• _Problem to work on_
Replace "editor toolbar" with "editor menu bar" in the stretch from the line containing "Where should I" through the line containing "pos(1052,37)", change nothing else, and give that stretch back without the pictures.

• _Working data_
..............................

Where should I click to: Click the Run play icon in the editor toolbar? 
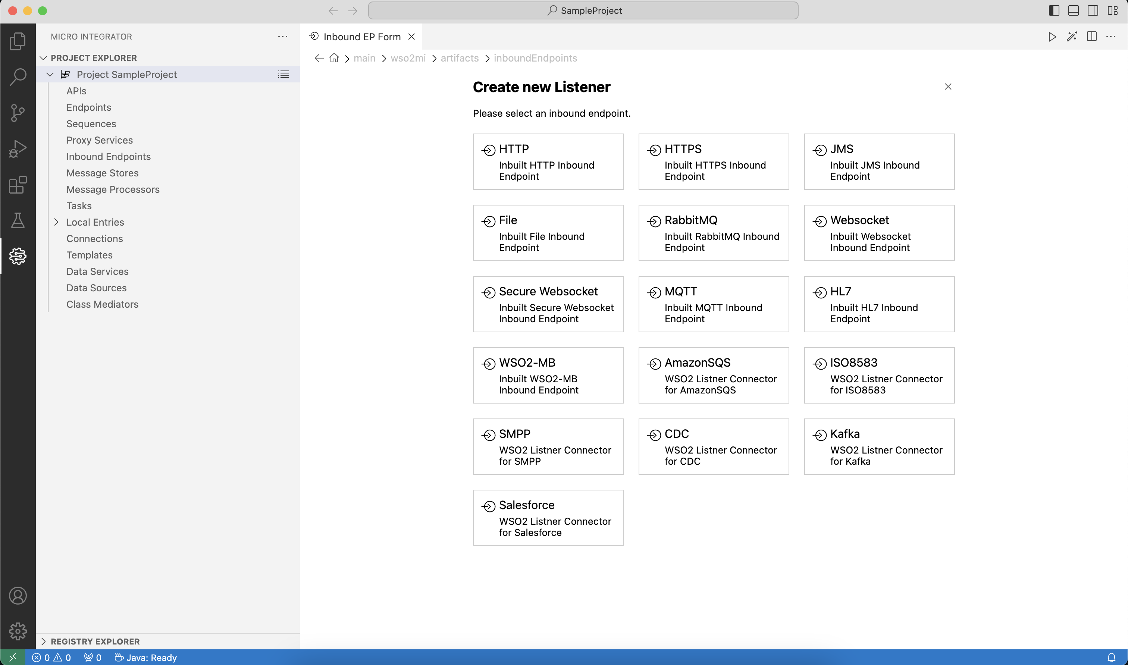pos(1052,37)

..............................

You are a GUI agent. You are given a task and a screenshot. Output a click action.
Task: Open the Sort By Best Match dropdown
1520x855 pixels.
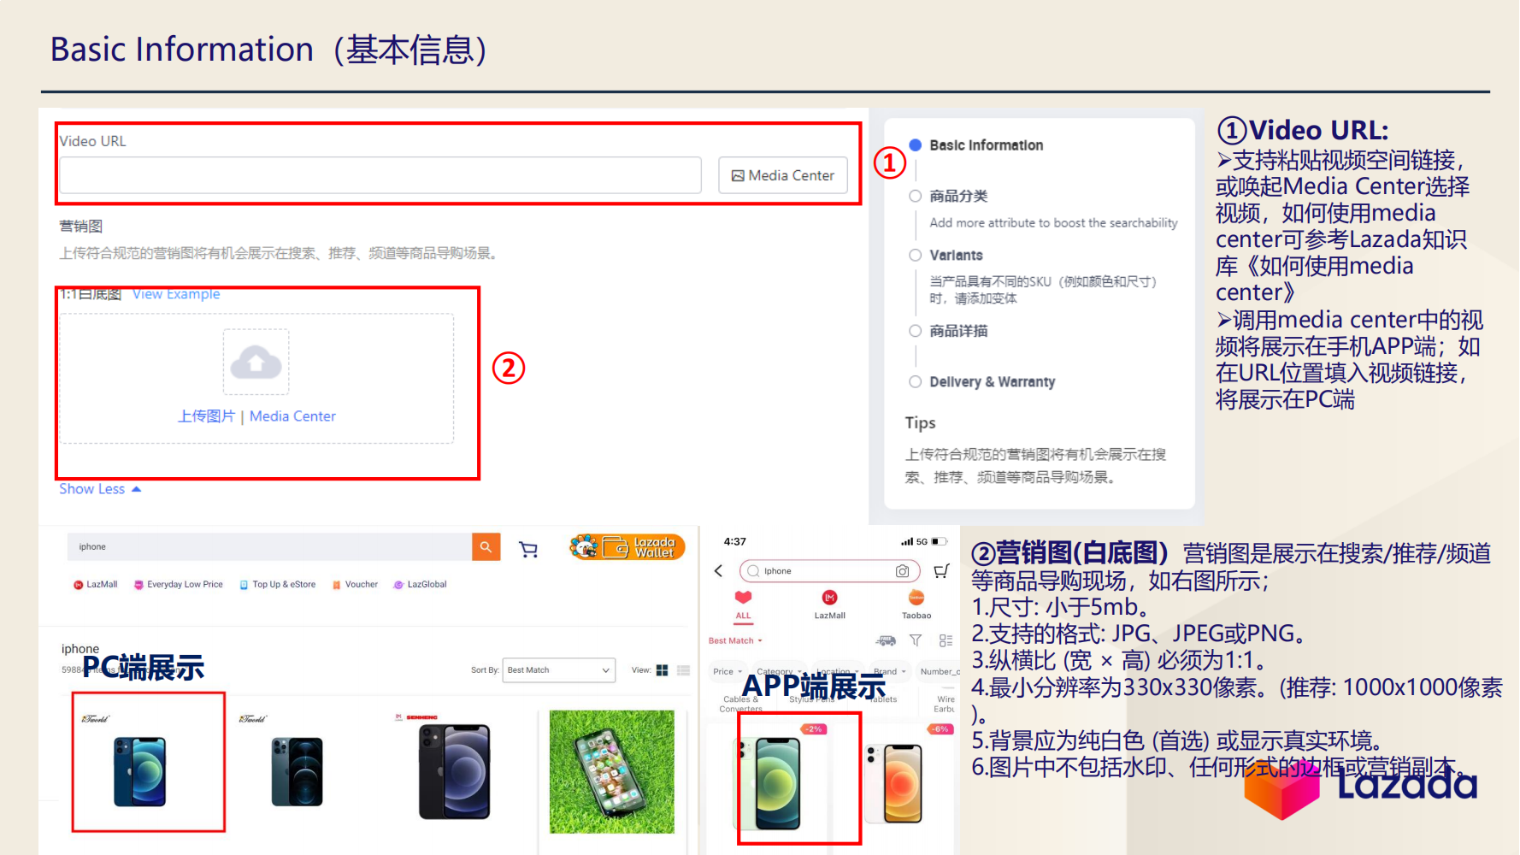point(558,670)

..............................

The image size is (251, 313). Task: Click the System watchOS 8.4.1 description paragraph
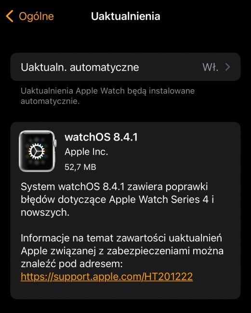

..............................

• _Completed task_
Where should I click to: Click the Run play icon in the editor menu bar? 
pos(1052,37)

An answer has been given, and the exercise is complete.